If there are configuration data errors, the job fails and you can check errors in the log file (see more in https://datafari.atlassian.net/wiki/spaces/DATAFARI/pages/2939387906/Atomic+Update+Management#4.3.-Logs ).
4.2. Run
You can manually launch a job with the command (no need for a specific permission): bash atomic-updates-launcher.sh <job_name> [fromDate]
<job_name>
one job to be specified and refers to the name (case sensitive) put in the configuration file “atomicUpdate-cfg.json”:
"jobs": { "OCR": { ... }, "SPACY": { ... } }
[fromDate]
(optional) you can force the date from which to select documents (based on last_modified Solr field). The expected date format is "yyyy-MM-dd HH:mm" with or without time specified, and french format is supported. Specify "full" (not case sensitive) to force full crawl. A Full crawl may be necessary if for some reason, one or more of your jobs in the Atomic Update chain has run a full crawl causing the overwriting of fields to be updated by Atomic Update.

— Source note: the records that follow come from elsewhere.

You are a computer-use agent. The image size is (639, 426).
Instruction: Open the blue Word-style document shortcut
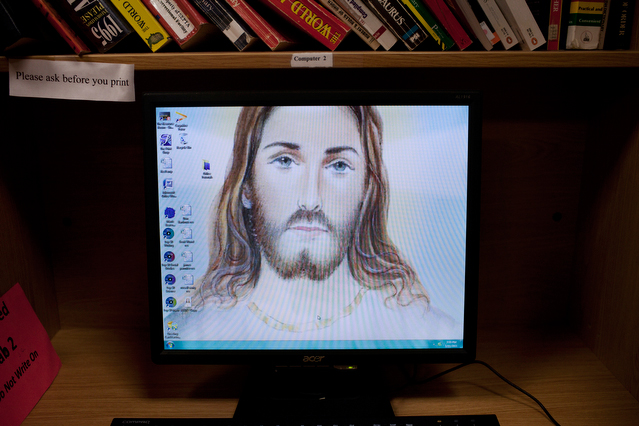point(167,183)
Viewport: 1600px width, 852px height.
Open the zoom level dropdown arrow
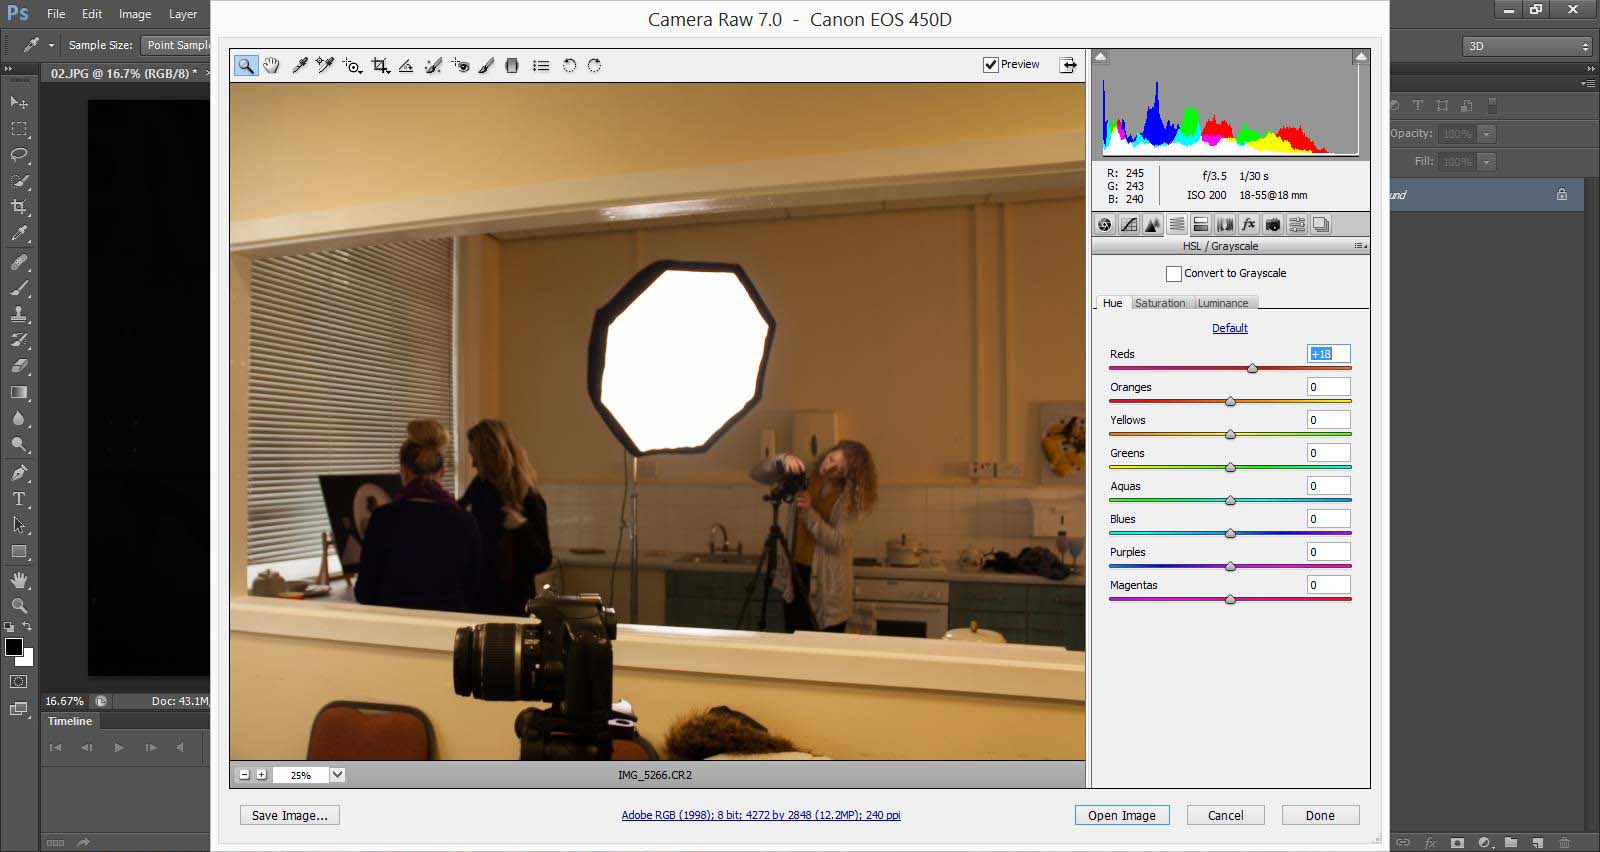338,775
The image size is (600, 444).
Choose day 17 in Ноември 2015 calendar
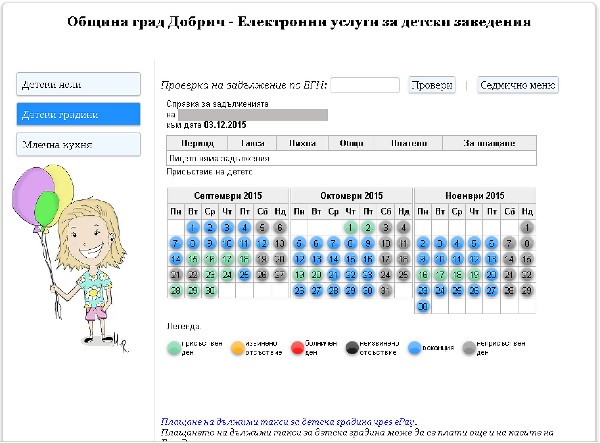(x=439, y=274)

When the job is launched without “fromDate” specified, if it is the first run, a full crawl is done. The next runs will select documents from the last execution time of the job (start time).
Exemple:
bash atomic-updates-launcher.sh SPACY or bash atomic-updates-launcher.sh SPACY full or bash atomic-updates-launcher.sh SPACY "05/02/2023"
To create a scheduled Service use the Cron tool.
It is possible to run several Atomic Update jobs at the same time, for example the OCR and Spacy jobs, given that a priori, these jobs will not update the same Solr fields.
4.3. Logs
The log file is [DATAFARI_HOME]/logs/atomic-update.log.
On each line of the file, the job name is specified, as this log file is common to all Atomic Update jobs.
It contains at least one line specifying that the job has started.
If everything is going fine, there are lines with the number of documents processed for each successful batch of documents updated.
If no error occurs during the run, the final line specify the job status as "DONE". Otherwise, the final line specifies “FAILED” status and the total number of documents processed appears at previous line.